Why is she doing this? Is she lacking something or does it just taste good to a puppy? How do I get her to stop? Will it hurt her? She was munching on the sand today and many times I had to remove her from piles of mud/dirt that other critters dug up. 

Can a dog have Pica?


----------



## HeidiW (Apr 9, 2009)

My Bella was a dirt eater, my vet said some pups just do it, but she also had Guardia and the C one I can't spell it, so you may want to have her checked for parasites/worms.


----------



## SunCzarina (Nov 24, 2000)

Otto was horrible about eating potting soil and wood chips. I'd take him for a walk, he'd try to jump in someone's flower bed to get their woodchips. Couldn't have container plants the summer he was a wee pup. Had to put fencing around the beds where I'd dumped expired plants to recycle the dirt.
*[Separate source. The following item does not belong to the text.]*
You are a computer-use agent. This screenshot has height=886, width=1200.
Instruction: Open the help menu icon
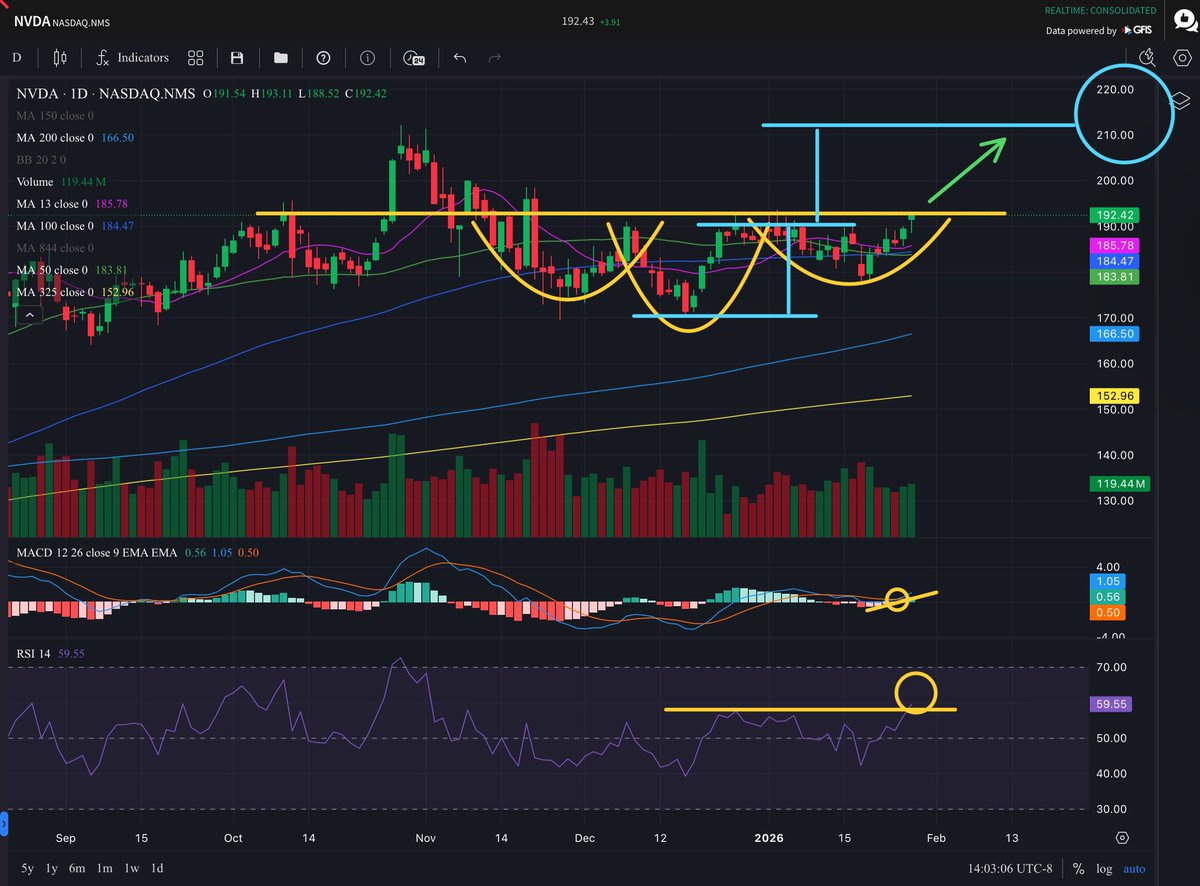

He stopped doing it about 6 months old. Still likes to dig holes though. Hopefully he's stopped ripping chunks of grass out of the lawn just because he likes smacking himself in the face wtih sandy dirt...


----------



## FuryanGoddess (Dec 26, 2009)

> Quote:Hopefully he's stopped ripping chunks of grass out of the lawn just because he likes smacking himself in the face wtih sandy dirt...


OMG, that's so funny!


----------



## SunCzarina (Nov 24, 2000)

Yeah it's funny until he got my 8 year old female doing it. She was a reformed hole digger and plant shredder. Now she's suffering geriatric delinquency. Makes me want to cover the whole yard wtih concrete block.


----------



## FuryanGoddess (Dec 26, 2009)

yeah, I hear that. If my hubs could, he'd pave the whole sabang also. We have 2 1/2 acres, so not gonna happen. 
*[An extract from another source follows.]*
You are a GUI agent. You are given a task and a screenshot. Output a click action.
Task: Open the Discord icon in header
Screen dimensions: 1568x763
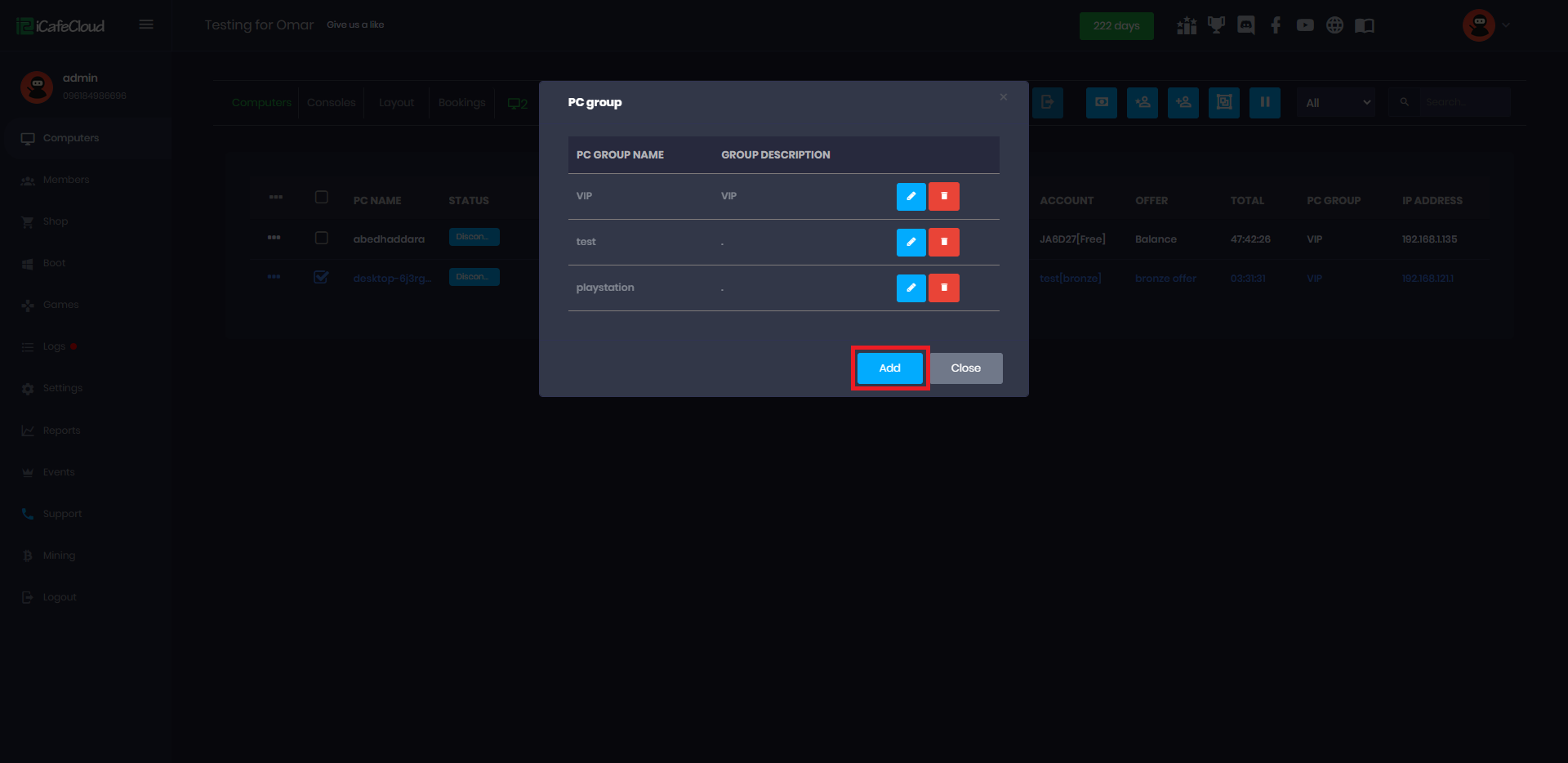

So far, we've never had a plant shredder.. blahh, I just realized now w/ the new pup, I'm gonna lose the kennel that I was gonna turn into a garden. *sigh* Oh well, I'll get more fun out of Zeva anyway. Can't do much gardening when you have Lupus and can't/shouldn't be out in the sun long.


----------



## Spiritsmam (Nov 10, 2007)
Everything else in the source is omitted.